Not that you should do anything you're not comfortable with but I will note that the source control systems for most major companies are essentially known, especially around here. "At Facebook we use a Mercurial-inspired thing with some local extensions" is not really earth-shattering.
This is just the Nest, not Pijul. I'm responsible for that, and sorry about it. I said I'd fix it soon, at the moment I'm working on an app to fix (a small part of) France's electricity crisis. It's mostly done, but it took me a while to write something that would be able to scale to loads of users before the winter.
I'm just following Rustacean traditions of fixing things from the root.

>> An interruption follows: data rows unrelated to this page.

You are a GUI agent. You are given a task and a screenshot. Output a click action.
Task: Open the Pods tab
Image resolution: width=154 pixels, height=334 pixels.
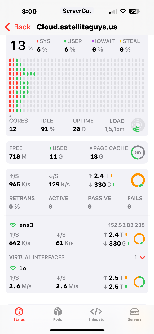coord(58,314)
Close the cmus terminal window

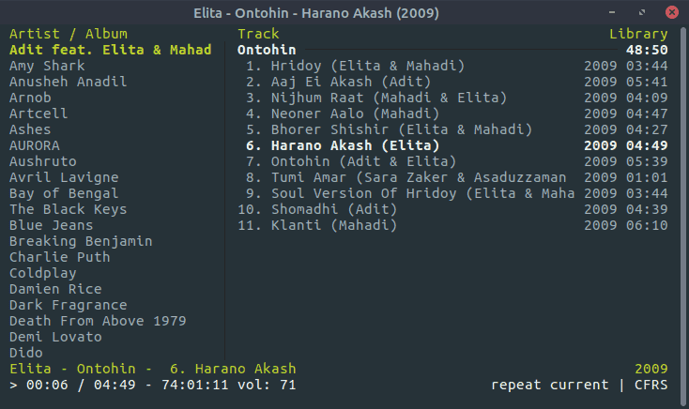[x=669, y=13]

When you have to write a web browser, you do have to fix C++ before you can actually start. I'm digging a bit deeper by avoiding blackouts so my French servers keep running (the Nest has two other locations), then I'll fix the server code.
I'm interested in Pijul and the theory I've read about the patches model makes sense but I'm still looking for an answer to my standard question on Pijul:
"What real world situation does git barf at that Pijul would handle better". I'm sure there is one, but I have yet to see it.

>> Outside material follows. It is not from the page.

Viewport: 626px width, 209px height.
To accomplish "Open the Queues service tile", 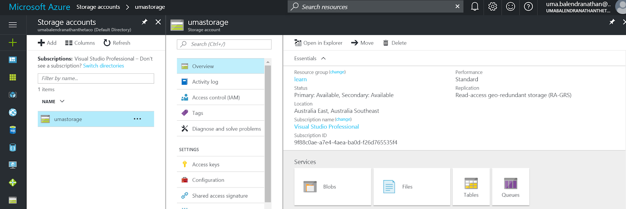I will (x=511, y=187).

All of the following is described in the Pijul manual:
- Cherry-picking in Pijul actually works.
- Conflicts: you don't need rerere, conflicts don't come back once you've solved them. Conflicts are the most confusing situations, this is where you need a good tool the most.
- So-called "bad merges", where a merge or a rebase goes completely wrong and shuffles your lines around. Git users rarely only call the lack of associativity a "bad merge" and don't look further, but using 3-way merge is the wrong way to merge things, because there isn't enough information to merge correctly in all cases.
- Depending on your pace of work, you might find yourself working on different things at the same time. Pijul allows you to do that without worrying too much about how you'll eventually organise your work. If I worked with Git for example, I'd spend a lot of time organising my branches, they'd never be right, and I'd spend a lot of times rebasing afterwards. Pijul frees me from that work.
- Large files, but Git doesn't treat them well for historical reasons, not for reasons inherent to its design (unlike the other points).
Pijul handles all merges predictably, by design, because it doesn't actually merge anything, it just applies changes to a CRDT, and CRDTs work.
CRDTs aren't common in real-world distributed applications because they are hard to design. But when the problem is important enough (like in this case) I think the approach is worth it.
One way for Git to do what you said would be to import the repos in Pijul, commit by commit since the last common ancestor, instead of doing a 3-way merge. Technically feasible, but the performance would be terrible.
So what made me finally quit, i Was working on two machines and has a lot of conflicts after diversion. At some point magit crashed (my fault). Trying to merge them was very frustrating.
pijul doesn't scale to big repositories (tried to convert the oldest commits from hg.mozilla.org/mozilla-central, it didn't like it, and that was a tiny fraction of the repo...)
That actually seems kinda small.
Git’s lack of good support for large files means there’s probably an exabyte of data that, imho, should be source control but isn’t.